Pansus Penanganan Konflik dan Kemanusiaan Papua diputuskan dalam Sidang Paripurna DPD RI pada akhir Mei 2026. Sejumlah pemberitaan menyebut keputusan tersebut diambil pada 22 Mei, sementara sumber lain menyebut 23 Mei 2026.
Pansus tersebut dipimpin Wakil Ketua DPD RI Yorrys Raweyai dengan jumlah anggota sebanyak 15 senator.
Pembentukannya disebut merupakan respons terhadap berbagai aspirasi yang disampaikan kepada DPD RI, antara lain dari masyarakat adat, Majelis Rakyat Papua (MRP), tokoh agama, pemuda, serta berbagai kelompok masyarakat lainnya.
Masa kerja Pansus disebut selama enam bulan. Setelah dibentuk, Pansus mulai melakukan inventarisasi berbagai persoalan yang berkaitan dengan konflik dan kemanusiaan di Papua.
Salah satu perkembangan penting terjadi pada 3 September 2026 ketika Pansus bertemu Komisi Nasional Hak Asasi Manusia (Komnas HAM). Pertemuan tersebut membahas persoalan HAM sekaligus kaitannya dengan pembangunan di Papua.
Pansus juga merencanakan kunjungan lapangan mulai 13 September 2026. Beberapa wilayah yang disebut menjadi tujuan antara lain Maybrat di Papua Barat Daya dan Timika di Papua Tengah.
Kunjungan lapangan tersebut penting karena persoalan Papua tidak seluruhnya dapat dipahami melalui laporan administratif, data pemerintah, maupun laporan keamanan. Ada dimensi sosial dan politik yang hanya dapat dibaca apabila senator bertemu langsung dengan masyarakat di lapangan.

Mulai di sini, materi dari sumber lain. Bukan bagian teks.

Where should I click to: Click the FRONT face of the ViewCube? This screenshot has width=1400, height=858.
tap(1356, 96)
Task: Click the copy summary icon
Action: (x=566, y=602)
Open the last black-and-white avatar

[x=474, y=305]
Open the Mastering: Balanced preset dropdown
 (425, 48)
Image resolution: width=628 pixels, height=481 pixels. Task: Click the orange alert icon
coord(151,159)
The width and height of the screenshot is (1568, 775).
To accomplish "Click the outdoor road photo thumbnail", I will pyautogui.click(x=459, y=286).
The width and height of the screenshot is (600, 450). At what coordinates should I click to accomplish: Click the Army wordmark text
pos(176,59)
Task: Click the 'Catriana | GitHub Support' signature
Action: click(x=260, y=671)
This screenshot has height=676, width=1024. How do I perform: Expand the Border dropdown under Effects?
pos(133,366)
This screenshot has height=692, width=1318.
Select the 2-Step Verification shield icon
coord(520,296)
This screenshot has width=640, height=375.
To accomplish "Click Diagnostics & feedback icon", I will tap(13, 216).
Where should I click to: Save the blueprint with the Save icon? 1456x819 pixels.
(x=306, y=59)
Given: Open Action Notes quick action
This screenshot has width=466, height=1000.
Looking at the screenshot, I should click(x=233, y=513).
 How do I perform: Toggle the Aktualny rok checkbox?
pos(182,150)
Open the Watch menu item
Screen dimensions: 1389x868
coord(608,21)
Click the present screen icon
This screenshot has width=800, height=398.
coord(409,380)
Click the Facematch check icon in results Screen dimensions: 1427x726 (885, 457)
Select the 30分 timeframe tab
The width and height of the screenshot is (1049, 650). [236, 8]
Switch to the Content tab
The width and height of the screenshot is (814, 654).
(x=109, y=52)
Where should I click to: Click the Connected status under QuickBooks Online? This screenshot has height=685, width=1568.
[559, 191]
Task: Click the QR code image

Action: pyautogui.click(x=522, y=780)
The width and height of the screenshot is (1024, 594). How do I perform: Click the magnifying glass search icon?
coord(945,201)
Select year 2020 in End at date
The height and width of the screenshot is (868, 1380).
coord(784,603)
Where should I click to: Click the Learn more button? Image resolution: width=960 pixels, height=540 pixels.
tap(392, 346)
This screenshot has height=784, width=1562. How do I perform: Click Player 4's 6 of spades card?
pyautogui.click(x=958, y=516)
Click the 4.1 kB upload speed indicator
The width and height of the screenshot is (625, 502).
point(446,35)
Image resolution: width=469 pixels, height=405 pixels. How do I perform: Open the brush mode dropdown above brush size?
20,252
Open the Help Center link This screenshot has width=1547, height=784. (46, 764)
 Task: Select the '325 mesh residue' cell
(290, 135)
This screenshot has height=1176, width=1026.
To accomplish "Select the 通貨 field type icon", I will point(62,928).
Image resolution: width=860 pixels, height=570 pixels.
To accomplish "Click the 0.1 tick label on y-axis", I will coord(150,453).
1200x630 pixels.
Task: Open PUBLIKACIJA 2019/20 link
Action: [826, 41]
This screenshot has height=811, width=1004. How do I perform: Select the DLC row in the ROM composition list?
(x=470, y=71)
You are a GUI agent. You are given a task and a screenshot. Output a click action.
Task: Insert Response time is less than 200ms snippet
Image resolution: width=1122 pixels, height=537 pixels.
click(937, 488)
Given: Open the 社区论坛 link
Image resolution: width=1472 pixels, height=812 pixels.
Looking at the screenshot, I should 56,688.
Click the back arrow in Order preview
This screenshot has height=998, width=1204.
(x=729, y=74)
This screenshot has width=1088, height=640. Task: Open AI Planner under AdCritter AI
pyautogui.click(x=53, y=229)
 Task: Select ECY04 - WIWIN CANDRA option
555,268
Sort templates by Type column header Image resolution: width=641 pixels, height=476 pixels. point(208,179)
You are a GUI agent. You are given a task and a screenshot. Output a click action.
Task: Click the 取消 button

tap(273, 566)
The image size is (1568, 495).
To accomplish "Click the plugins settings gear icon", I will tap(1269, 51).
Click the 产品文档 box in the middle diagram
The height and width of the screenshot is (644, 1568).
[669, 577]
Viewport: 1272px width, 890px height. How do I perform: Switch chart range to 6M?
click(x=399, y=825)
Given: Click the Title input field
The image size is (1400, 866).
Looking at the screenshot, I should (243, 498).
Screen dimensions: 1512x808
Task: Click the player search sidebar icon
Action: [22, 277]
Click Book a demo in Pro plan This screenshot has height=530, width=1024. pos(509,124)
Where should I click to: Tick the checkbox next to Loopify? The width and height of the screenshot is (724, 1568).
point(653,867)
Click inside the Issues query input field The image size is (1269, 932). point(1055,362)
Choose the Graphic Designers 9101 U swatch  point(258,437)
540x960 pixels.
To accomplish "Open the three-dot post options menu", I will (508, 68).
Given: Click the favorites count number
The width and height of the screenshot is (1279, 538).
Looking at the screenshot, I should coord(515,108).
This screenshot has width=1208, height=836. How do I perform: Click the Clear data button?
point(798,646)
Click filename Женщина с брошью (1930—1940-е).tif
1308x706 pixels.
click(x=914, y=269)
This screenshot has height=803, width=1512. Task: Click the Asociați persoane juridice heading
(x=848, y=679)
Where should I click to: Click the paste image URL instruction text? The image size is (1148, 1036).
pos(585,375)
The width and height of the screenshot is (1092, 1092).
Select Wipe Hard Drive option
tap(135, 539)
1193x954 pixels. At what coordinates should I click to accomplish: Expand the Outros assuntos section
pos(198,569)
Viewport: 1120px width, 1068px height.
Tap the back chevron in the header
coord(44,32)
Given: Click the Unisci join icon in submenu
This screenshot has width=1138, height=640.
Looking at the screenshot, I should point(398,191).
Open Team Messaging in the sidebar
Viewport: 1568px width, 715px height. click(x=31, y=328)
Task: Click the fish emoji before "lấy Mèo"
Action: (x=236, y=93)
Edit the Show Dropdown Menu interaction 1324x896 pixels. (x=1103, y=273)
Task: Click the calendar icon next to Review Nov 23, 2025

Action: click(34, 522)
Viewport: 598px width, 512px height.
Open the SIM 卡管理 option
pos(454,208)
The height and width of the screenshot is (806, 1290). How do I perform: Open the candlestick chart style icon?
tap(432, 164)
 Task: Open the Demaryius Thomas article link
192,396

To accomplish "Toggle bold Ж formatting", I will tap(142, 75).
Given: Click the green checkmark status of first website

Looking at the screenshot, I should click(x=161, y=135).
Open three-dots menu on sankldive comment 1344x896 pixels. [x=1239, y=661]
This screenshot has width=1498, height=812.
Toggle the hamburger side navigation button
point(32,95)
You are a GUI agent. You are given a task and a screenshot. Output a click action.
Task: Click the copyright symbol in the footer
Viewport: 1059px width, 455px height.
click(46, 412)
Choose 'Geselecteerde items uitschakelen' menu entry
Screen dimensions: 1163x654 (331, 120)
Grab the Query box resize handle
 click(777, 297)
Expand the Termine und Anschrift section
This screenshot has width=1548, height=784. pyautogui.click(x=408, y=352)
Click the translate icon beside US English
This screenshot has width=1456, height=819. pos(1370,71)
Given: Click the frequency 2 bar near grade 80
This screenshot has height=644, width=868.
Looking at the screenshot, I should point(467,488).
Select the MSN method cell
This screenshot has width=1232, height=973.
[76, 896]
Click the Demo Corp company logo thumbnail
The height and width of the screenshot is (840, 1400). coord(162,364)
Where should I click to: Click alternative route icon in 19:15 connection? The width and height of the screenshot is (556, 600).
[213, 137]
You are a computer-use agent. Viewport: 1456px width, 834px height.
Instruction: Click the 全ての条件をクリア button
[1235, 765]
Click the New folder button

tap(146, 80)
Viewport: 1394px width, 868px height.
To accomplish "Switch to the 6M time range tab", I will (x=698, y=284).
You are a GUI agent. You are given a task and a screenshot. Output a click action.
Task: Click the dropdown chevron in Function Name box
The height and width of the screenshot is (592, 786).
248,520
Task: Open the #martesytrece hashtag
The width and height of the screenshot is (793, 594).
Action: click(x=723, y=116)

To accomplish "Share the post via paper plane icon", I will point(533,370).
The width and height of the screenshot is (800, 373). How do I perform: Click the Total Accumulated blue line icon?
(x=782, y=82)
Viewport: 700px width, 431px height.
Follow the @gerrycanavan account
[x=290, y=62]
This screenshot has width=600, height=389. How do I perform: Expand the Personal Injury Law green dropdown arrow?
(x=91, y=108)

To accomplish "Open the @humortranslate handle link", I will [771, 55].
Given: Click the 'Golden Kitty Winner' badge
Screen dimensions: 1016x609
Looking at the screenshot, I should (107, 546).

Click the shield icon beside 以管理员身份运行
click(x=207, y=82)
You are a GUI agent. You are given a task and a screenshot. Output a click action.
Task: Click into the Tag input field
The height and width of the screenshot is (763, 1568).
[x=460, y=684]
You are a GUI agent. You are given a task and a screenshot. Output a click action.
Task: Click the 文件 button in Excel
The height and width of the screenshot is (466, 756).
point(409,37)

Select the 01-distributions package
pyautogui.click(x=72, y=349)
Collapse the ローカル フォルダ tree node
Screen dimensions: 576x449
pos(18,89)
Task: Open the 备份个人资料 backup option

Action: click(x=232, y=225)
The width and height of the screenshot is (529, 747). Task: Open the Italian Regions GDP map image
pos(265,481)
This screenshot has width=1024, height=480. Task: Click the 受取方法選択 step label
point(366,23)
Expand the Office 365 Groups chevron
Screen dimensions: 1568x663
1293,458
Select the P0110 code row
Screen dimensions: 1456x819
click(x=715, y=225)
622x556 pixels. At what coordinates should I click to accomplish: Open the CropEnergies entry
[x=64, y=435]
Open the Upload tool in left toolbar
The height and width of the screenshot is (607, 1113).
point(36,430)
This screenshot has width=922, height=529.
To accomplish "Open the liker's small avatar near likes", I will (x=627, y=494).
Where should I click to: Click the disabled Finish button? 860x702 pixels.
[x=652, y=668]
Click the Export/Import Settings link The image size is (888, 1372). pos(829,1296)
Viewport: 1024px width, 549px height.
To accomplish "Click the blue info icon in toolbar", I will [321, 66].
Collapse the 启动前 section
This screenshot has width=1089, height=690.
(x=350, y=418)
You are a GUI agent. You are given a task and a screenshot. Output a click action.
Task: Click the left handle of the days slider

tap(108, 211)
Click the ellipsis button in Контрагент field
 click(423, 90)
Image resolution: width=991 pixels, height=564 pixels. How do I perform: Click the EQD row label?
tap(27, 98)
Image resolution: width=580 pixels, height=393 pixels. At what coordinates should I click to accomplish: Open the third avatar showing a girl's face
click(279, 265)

Kombinasi Antara Faktor Lokal, Nasional dan Internasional
Pengamat intelijen dan geopolitik Amir Hamzah menilai pembentukan Pansus Papua DPD RI harus dilihat sebagai momentum untuk membuka kembali pendekatan negara terhadap persoalan Papua.
Menurut dia, Papua merupakan persoalan multidimensi yang tidak dapat diselesaikan hanya dengan pendekatan keamanan.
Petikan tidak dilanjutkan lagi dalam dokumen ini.